==== DATASET CONTENT

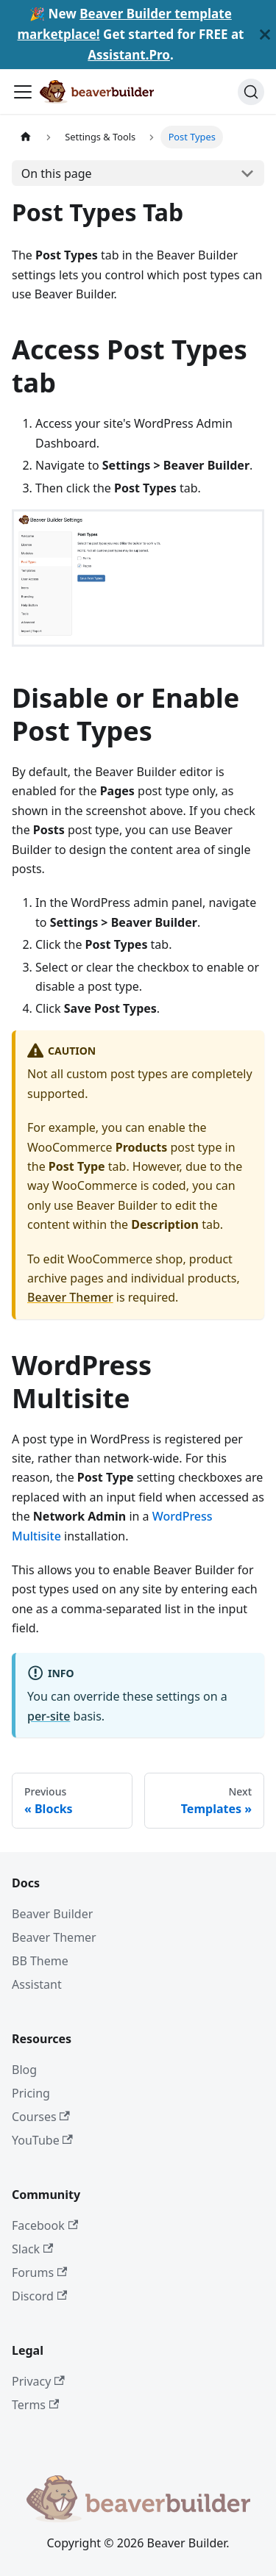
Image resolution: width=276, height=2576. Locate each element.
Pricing (31, 2093)
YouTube (42, 2140)
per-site (48, 1716)
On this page (56, 173)
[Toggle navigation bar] (23, 92)
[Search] (251, 92)
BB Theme (40, 1961)
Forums (39, 2272)
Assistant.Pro (129, 54)
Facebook (45, 2225)
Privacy (38, 2381)
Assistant (37, 1984)
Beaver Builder (52, 1914)
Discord (39, 2296)
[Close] (265, 34)
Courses (41, 2117)
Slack (32, 2249)
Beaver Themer (70, 1297)
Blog (24, 2070)
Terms (35, 2405)
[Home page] (26, 137)
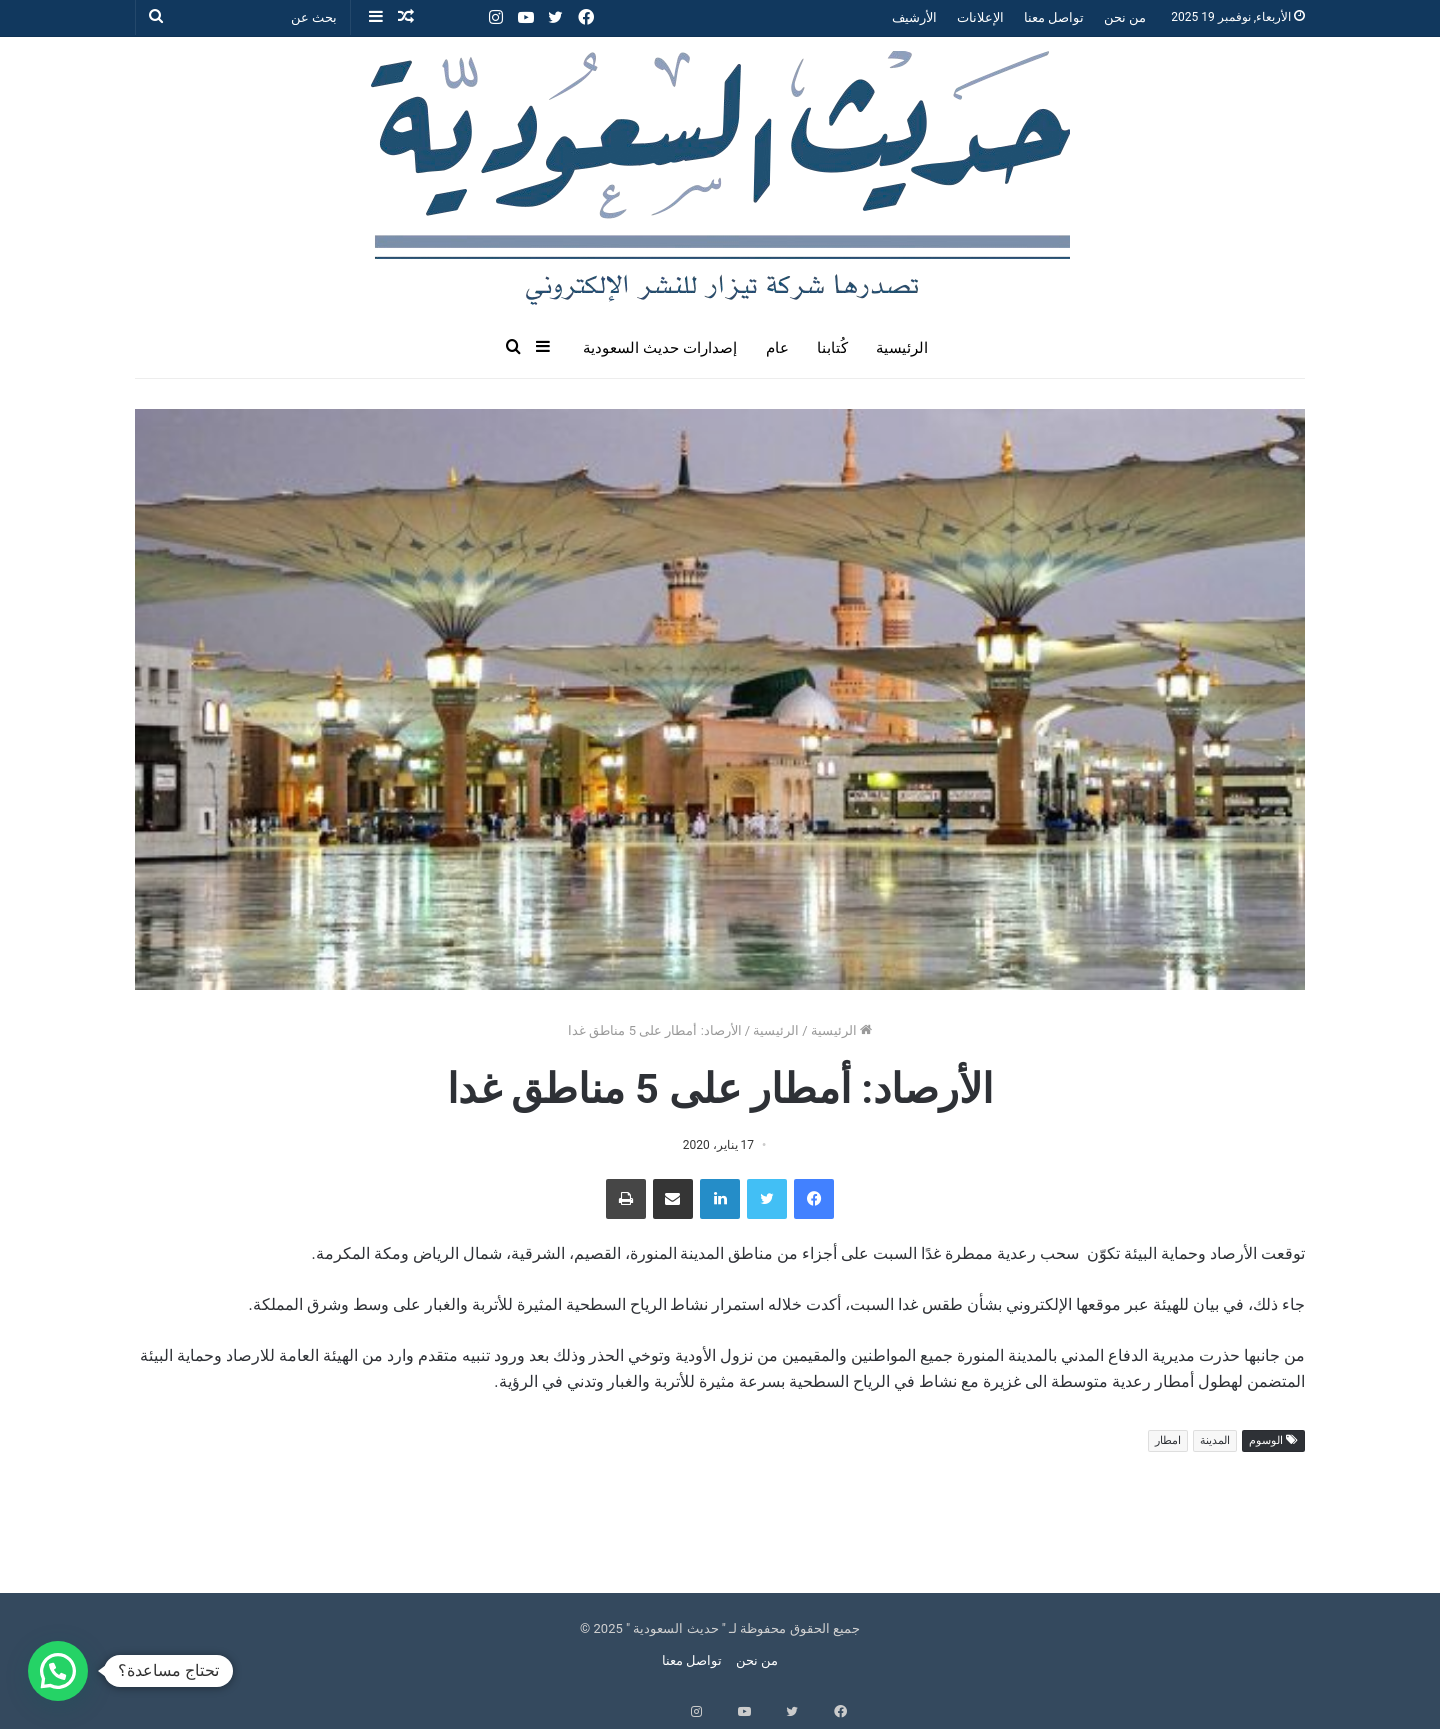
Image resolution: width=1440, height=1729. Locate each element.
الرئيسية (902, 348)
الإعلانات (980, 17)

========

**WHAT YOU SHOULD DO:**
Render every line of the items above as a JSON array of strings, one string per line, dropping blank lines and leaving the pictures out.

**ANSWER FOR THIS EXERCISE:**
[
  "Image resolution: width=276, height=2576. Locate each element.",
  "Pricing (31, 2093)",
  "YouTube (42, 2140)",
  "per-site (48, 1716)",
  "On this page (56, 173)",
  "[Toggle navigation bar] (23, 92)",
  "[Search] (251, 92)",
  "BB Theme (40, 1961)",
  "Forums (39, 2272)",
  "Assistant.Pro (129, 54)",
  "Facebook (45, 2225)",
  "Privacy (38, 2381)",
  "Assistant (37, 1984)",
  "Beaver Builder (52, 1914)",
  "Discord (39, 2296)",
  "[Close] (265, 34)",
  "Courses (41, 2117)",
  "Slack (32, 2249)",
  "Beaver Themer (70, 1297)",
  "Blog (24, 2070)",
  "Terms (35, 2405)",
  "[Home page] (26, 137)",
  "Image resolution: width=1440, height=1729. Locate each element.",
  "الرئيسية (902, 348)",
  "الإعلانات (980, 17)"
]